Many people seem to have opinions about sports bloggers. I have been accused of each of these:

  • If you choose the team from the city in which you live to win anything, you are a hopeless homer who knows nothing about sports. Doesn’t matter if your home team is 13-1 and they’re playing the 2004 Anaheim Storm.
  • If you do not choose the team from the city in which you live to win something, you are obviously a hater and not a REAL fan. REAL fans of the 2004 Anaheim Storm picked them to win every game cause that’s what REAL fans do. REAL is apparently not short for “realistic”.
  • You created a sports blog, therefore you are arrogant and consider yourself an expert with knowledge exceeding that of everyone else. You couldn’t possibly have created it just because you like to write.

haters-gonna-hateWhen making game predictions, there are four possibilities for each game:

What you pick the team to do: What the team does: What it means:
Win Win You got lucky. Or everybody knew that that team was going to win, so your pick doesn’t mean anything.
Win Lose It’s your fault. Somehow your pick affected the players or the coaches or the equipment manager or the space-time continuum enough that it made the team lose. Or you got it wrong because you just don’t know anything.
Lose Win You obviously don’t know anything.
Lose Lose See the first entry – the team you picked to win did win, so you got lucky.
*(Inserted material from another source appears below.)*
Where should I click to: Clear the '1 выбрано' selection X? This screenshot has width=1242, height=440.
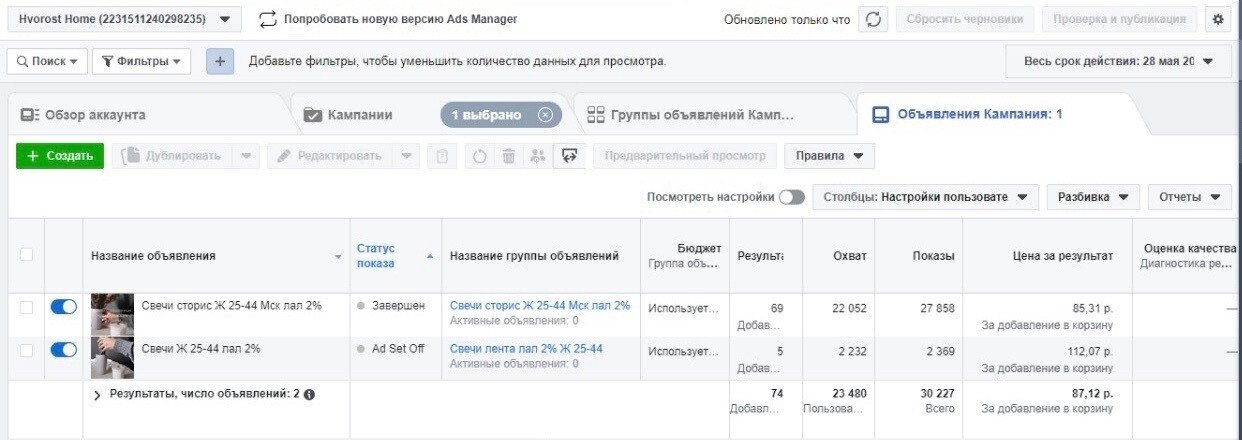(x=545, y=115)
And in all seriousness, these final rules are the most important. These are not specific to lacrosse or blogging, but pertain to publishing or performing anything: writing, acting, music, sports, etc.:

  • Some people are going to think your performance sucks. A small percentage of them will tell you so. Some people are going to think your performance was excellent. A small percentage of them will tell you so. The two percentages are unrelated. They generally depend on the size of your audience and are not always indicative of the quality of your performance.
  • Take and use constructive criticism and, as difficult as this sometimes is, ignore the insults and personal attacks. Don’t change what you’re doing to please the haters.

Personally, I’ve been lucky so far as a sports blogger. I’ve only had a handful of overtly negative comments and only a couple that turned into personal attacks. But I know others who get them all the time. This is purely a question of audience size, not because people disagree with me less than they do other people.

In May 2013, Wil Wheaton posted an article that discussed dealing with the haters. To the bloggers and writers and athletes and musicians and actors out there, here it is in a nutshell: Making hurtful comments is easy. Doing what you do is hard.